WORK ITEM: From the first line of the records below, transcribe each line exactly up to and including the one with "This screenshot has height=445, width=922."; pictures stay out.

(Pixel coordinate grounding data)
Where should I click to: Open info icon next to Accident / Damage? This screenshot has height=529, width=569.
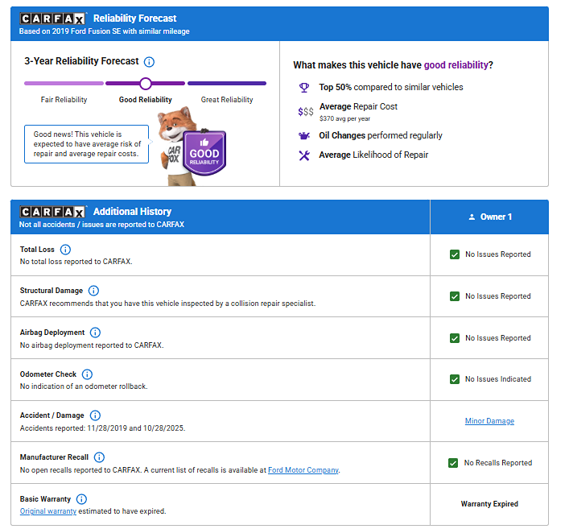95,415
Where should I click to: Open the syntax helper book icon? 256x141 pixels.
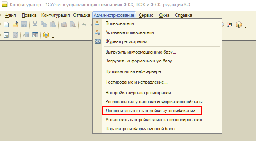(x=229, y=25)
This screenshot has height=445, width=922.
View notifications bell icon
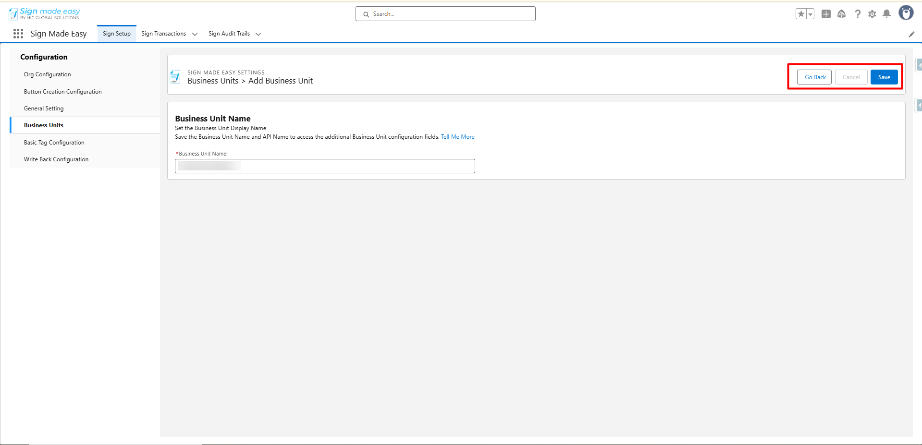[887, 14]
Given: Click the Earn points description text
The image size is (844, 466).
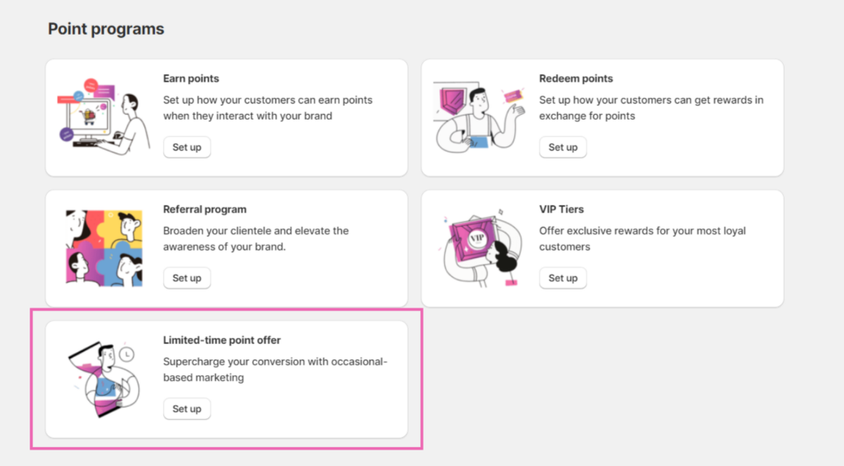Looking at the screenshot, I should coord(268,108).
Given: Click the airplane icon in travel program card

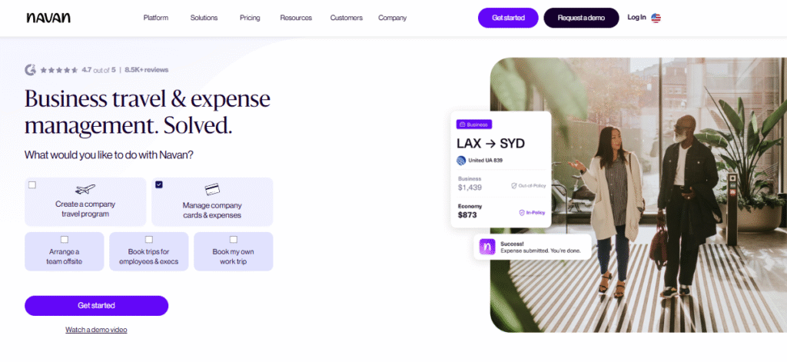Looking at the screenshot, I should [x=85, y=189].
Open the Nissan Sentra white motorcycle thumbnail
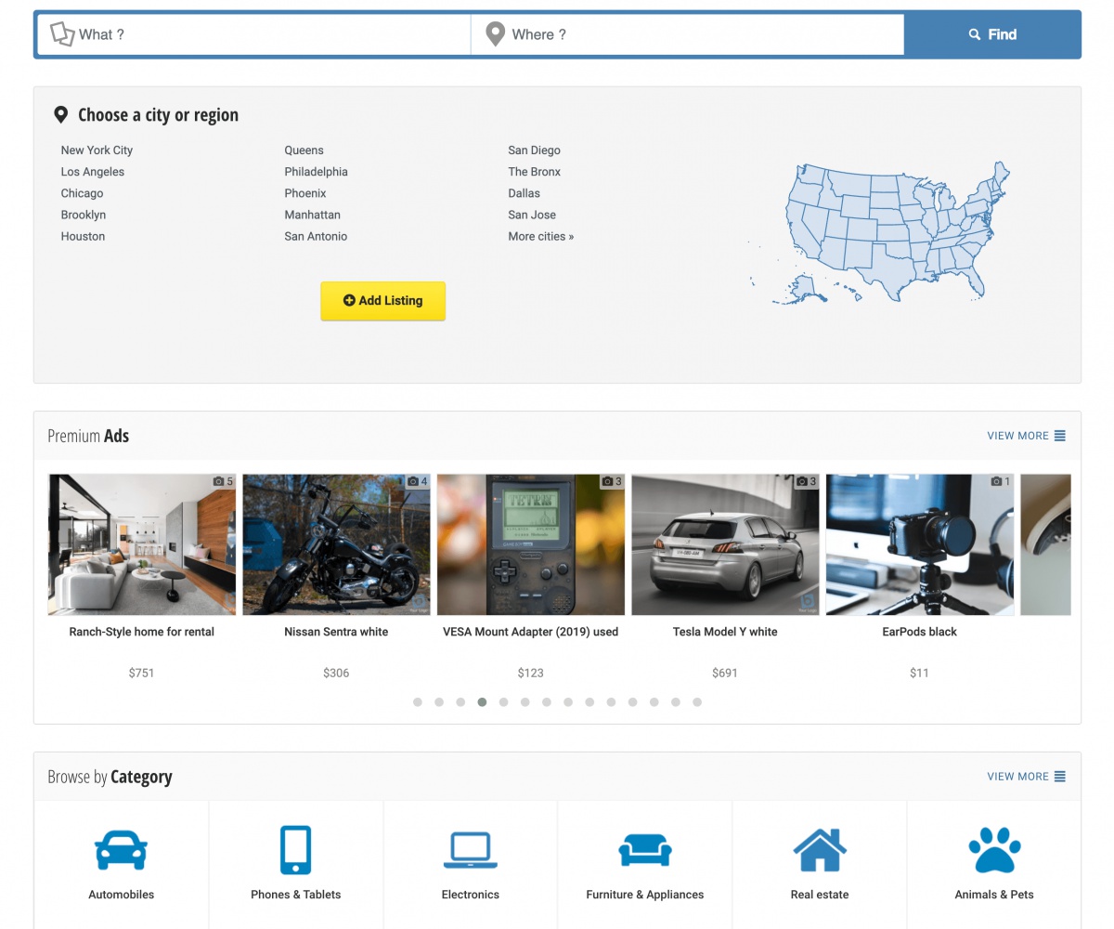 pos(336,544)
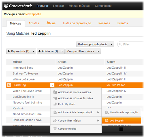Open the Compartilhar música dropdown button

coord(83,51)
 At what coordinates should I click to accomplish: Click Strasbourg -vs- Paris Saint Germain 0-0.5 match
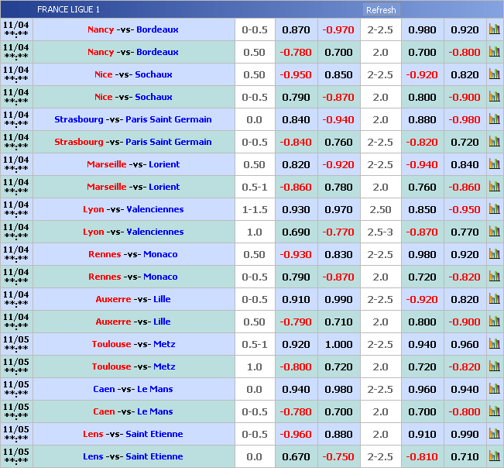click(133, 142)
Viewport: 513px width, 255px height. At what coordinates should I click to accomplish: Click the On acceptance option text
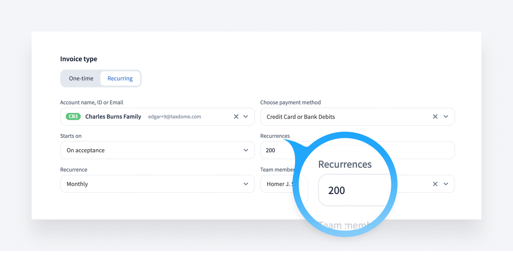point(85,150)
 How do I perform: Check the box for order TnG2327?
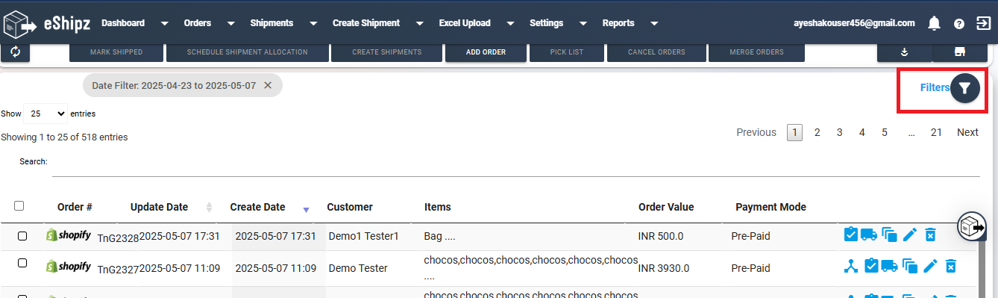point(22,263)
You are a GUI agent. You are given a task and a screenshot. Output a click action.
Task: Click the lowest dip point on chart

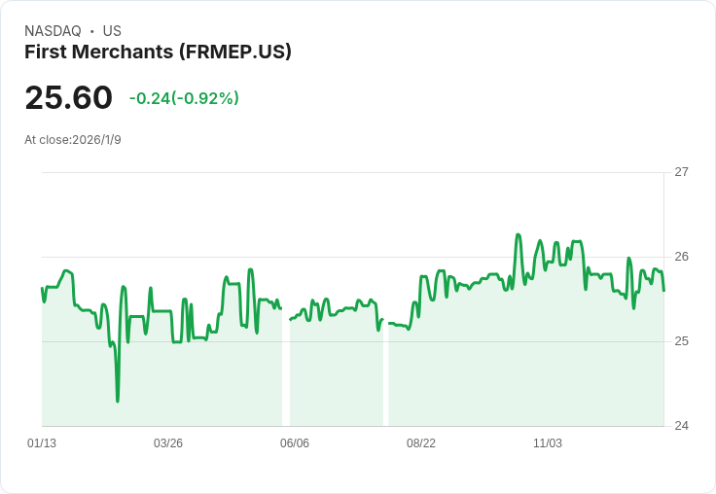point(118,401)
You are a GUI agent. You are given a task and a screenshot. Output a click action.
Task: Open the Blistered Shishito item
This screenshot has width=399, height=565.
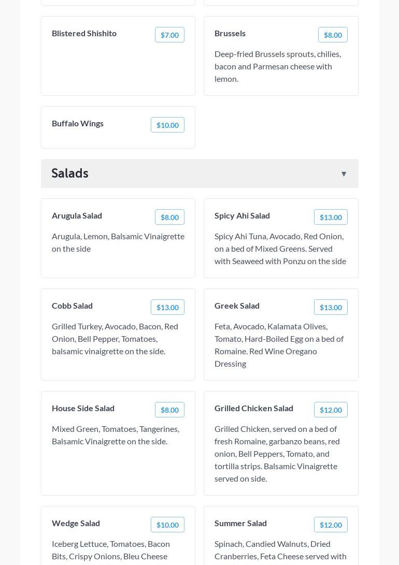(x=84, y=33)
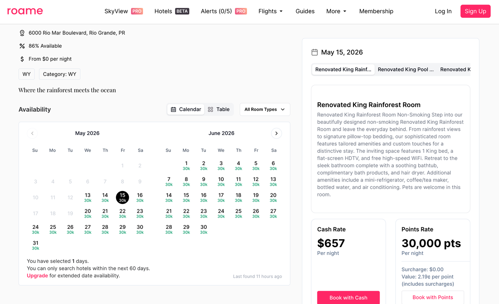Viewport: 499px width, 304px height.
Task: Open the Guides menu item
Action: (x=305, y=11)
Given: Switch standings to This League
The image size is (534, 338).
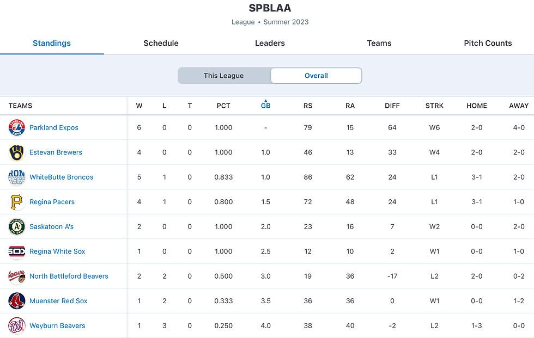Looking at the screenshot, I should pyautogui.click(x=224, y=76).
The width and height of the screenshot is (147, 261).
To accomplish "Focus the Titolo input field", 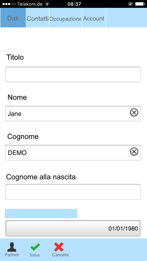I will tap(73, 74).
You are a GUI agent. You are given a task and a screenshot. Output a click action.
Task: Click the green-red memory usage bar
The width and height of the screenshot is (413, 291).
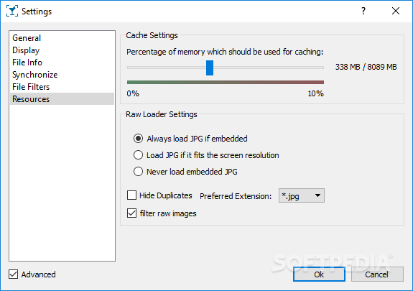tap(226, 82)
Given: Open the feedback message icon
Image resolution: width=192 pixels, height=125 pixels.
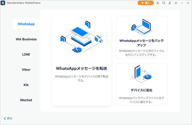Looking at the screenshot, I should coord(164,3).
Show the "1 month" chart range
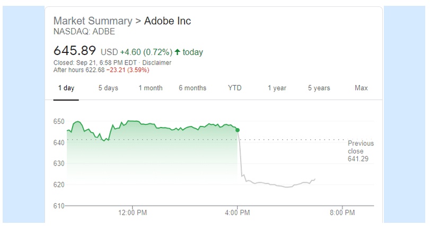The image size is (430, 226). (151, 88)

RESPONSE:
Where should I click to: Open info icon next to Accident / Damage? This screenshot has height=529, width=569.
95,415
Where should I click to: Open the syntax helper book icon? 256x141 pixels.
(x=229, y=25)
This screenshot has height=445, width=922.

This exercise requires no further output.